What is expected ::
Go through the records and report each line in which the word "computer" occurs.

Data to use ::
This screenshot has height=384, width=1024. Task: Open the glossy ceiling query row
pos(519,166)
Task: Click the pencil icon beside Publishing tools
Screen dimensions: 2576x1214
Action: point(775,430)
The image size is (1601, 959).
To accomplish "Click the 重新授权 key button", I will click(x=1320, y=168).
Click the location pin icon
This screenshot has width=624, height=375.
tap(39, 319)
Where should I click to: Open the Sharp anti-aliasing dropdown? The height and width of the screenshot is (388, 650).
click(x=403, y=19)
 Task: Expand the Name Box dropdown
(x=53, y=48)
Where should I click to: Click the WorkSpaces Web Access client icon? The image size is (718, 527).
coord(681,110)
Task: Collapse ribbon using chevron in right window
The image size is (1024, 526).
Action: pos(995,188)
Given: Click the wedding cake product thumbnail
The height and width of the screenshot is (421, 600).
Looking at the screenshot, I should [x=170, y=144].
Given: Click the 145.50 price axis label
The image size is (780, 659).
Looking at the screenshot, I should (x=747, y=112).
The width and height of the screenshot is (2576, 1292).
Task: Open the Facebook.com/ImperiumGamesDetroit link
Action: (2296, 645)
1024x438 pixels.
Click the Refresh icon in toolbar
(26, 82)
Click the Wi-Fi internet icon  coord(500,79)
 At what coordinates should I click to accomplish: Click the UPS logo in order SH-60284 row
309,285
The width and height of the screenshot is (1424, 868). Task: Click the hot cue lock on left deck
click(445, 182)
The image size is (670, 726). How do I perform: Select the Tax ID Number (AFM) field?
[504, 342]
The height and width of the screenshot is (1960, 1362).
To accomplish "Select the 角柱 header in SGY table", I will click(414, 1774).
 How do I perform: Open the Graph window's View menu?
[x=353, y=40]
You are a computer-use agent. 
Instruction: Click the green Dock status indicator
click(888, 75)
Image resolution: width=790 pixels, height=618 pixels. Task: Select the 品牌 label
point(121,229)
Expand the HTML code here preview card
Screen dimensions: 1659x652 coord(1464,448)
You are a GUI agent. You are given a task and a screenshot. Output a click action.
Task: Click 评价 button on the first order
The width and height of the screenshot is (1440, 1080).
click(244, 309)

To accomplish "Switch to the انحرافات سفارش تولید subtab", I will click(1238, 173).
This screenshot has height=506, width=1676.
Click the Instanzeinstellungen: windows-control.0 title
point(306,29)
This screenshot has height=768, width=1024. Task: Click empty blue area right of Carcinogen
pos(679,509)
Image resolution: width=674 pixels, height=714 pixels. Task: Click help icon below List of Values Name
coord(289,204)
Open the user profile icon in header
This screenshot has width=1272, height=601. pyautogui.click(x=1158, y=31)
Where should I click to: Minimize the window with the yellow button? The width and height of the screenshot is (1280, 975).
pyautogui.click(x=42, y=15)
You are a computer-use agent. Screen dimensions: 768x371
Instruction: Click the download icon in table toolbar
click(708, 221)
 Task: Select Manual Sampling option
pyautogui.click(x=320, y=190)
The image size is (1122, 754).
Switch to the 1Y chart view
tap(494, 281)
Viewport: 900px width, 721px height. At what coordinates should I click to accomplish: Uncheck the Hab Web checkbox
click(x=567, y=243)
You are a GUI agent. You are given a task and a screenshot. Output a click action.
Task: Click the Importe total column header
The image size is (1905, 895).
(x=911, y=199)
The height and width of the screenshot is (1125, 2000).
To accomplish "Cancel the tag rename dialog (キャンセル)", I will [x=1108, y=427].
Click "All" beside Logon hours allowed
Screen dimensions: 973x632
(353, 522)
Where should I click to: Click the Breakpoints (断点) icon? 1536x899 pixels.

Task response ::
You are a computer-use agent. 
You are a computer-use agent. Screen dimensions: 768x371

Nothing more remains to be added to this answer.